Professional phagocytes undergo shifts in cell shape in response to a variety of cues, and this plasticity requires
the ability to remodel the cytoskeleton in extreme ways. Historically, many new insights into cell biology have
emerged from studying intracellular pathogens that have evolved to survive by modulating the subcellular
organization and function of host pathways. The goal of this proposal is to better understand how mycobacteria
manipulate the host cytoskeleton and the role of the WASH complex, an Arp2/3 nucleation promoting factor, in
this process. We have discovered an ancient mycobacterial effector, EsxM, that promotes changes to the
macrophage cytoskeleton through a putative interaction with WASHC4, a member of the WASH complex. These
changes enhance the dissemination of mycobacterial disease via migrating macrophages. The striking shift in
macrophage morphology and behavior induced by EsxM have led us to probe the extent of actin rearrangements
during infection (Aim 1) and whether the WASH complex may have unknown roles in regulating cell shape and
motility (Aim 2). Although the importance of cytoskeletal rearrangement in migrating cells is established, little is
known about how mycobacterial effectors may manipulate this axis during infection.
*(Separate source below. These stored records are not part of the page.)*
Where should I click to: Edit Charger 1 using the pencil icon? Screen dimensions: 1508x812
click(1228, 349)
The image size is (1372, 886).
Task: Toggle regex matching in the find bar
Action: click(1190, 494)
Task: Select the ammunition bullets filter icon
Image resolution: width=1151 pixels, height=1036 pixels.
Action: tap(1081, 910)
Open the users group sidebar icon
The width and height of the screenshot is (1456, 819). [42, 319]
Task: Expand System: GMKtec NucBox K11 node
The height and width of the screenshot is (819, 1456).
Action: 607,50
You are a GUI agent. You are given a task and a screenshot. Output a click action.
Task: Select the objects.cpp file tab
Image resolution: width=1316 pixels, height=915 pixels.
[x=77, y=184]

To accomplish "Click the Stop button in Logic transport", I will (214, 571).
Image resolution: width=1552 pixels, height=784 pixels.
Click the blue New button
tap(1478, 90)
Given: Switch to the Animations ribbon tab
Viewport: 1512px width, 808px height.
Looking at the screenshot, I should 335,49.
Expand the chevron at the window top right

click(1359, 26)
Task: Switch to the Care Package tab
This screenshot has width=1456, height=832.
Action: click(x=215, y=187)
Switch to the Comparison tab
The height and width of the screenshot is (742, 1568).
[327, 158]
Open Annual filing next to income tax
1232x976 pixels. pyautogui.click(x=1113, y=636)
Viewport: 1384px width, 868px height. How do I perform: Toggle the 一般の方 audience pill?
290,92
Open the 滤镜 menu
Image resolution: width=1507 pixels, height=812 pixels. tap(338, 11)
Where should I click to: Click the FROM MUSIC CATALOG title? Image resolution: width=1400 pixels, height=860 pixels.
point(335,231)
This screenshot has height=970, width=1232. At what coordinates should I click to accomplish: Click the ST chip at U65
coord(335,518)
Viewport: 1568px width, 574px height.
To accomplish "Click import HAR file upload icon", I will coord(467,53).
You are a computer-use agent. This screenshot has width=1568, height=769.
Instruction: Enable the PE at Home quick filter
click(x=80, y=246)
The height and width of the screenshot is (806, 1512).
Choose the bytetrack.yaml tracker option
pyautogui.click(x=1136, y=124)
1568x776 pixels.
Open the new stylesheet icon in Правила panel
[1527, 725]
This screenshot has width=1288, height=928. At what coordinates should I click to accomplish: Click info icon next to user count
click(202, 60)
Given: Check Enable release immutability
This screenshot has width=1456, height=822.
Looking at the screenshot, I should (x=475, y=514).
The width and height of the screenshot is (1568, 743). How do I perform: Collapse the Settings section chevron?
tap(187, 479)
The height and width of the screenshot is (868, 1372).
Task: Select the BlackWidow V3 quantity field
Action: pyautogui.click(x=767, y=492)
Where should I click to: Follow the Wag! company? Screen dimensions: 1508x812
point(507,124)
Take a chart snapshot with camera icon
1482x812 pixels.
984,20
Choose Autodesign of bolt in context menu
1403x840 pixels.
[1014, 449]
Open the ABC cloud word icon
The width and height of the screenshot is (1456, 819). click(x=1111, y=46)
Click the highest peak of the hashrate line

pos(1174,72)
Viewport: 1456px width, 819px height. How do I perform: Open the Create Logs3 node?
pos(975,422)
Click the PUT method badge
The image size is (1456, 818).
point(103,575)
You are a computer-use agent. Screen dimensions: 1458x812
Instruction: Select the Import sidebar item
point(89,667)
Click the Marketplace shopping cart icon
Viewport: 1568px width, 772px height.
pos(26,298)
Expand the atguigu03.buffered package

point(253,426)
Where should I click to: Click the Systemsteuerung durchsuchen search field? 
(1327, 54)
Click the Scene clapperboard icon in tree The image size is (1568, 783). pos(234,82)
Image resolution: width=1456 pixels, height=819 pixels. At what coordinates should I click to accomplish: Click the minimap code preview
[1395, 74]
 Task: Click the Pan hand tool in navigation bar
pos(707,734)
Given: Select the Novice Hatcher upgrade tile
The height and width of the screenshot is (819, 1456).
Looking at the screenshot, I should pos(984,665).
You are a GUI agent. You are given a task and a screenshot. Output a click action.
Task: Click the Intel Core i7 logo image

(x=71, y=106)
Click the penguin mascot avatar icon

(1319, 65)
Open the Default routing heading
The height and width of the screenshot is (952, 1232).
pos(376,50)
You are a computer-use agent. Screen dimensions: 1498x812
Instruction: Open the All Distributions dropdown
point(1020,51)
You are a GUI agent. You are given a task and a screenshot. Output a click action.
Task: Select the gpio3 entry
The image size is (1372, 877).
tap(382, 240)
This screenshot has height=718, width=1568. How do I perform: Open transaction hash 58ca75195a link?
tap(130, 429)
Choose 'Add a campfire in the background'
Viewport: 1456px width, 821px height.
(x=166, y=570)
Additionally, the WASH
complex has been studied primarily for its role in endocytic trafficking, but less is known about its potential role
in macrophage migration, or as a target of intracellular bacteria. Thus, new investigations into the host
cytoskeleton and the WASH complex are needed to understand their roles in cell migration and immunity. The
overall hypothesis of this proposal is that mycobacterial effector EsxM induces changes in the actin
cytoskeleton that lead to enhanced migratory capacity of macrophages via the WASH complex. In order
to test this hypothesis, I will first take advantage of our established zebrafish model which offers genetic
tractability and optical transparency. In Aim 1, I will utilize an established macrophage F-actin reporter zebrafish
line to observe changes in the actin cytoskeleton induced by EsxM in the context of cell migration and innate
immunity. I will combine high resolution imaging, pharmacological treatment, and genetic tools to functionally
test modes of macrophage migration during these processes. In Aim 2 I will test how genetic disruption of the
WASH complex changes macrophage morphology and migration in vivo using zebrafish knockouts. I will also
take advantage of a mouse line in which the WASH complex is disrupted to study its role in mycobacterial
infection in a mammalian model. Overall, these studies will both take advantage of the zebrafish system to
provide insights into the dynamic actin cytoskeleton in real time, and interrogate a role for the WASH complex in
macrophage migration. The completion of the proposed work will represent a significant advancement in our
understanding of how the actin cytoskeleton is altered in the context of infection, and how the WASH complex
regulates macrophage biology beyond endocytic trafficking alone. The findings will highlight the importance of
studying host-pathogen interactions to elucidate the function of host-factors during infection and homeostasis.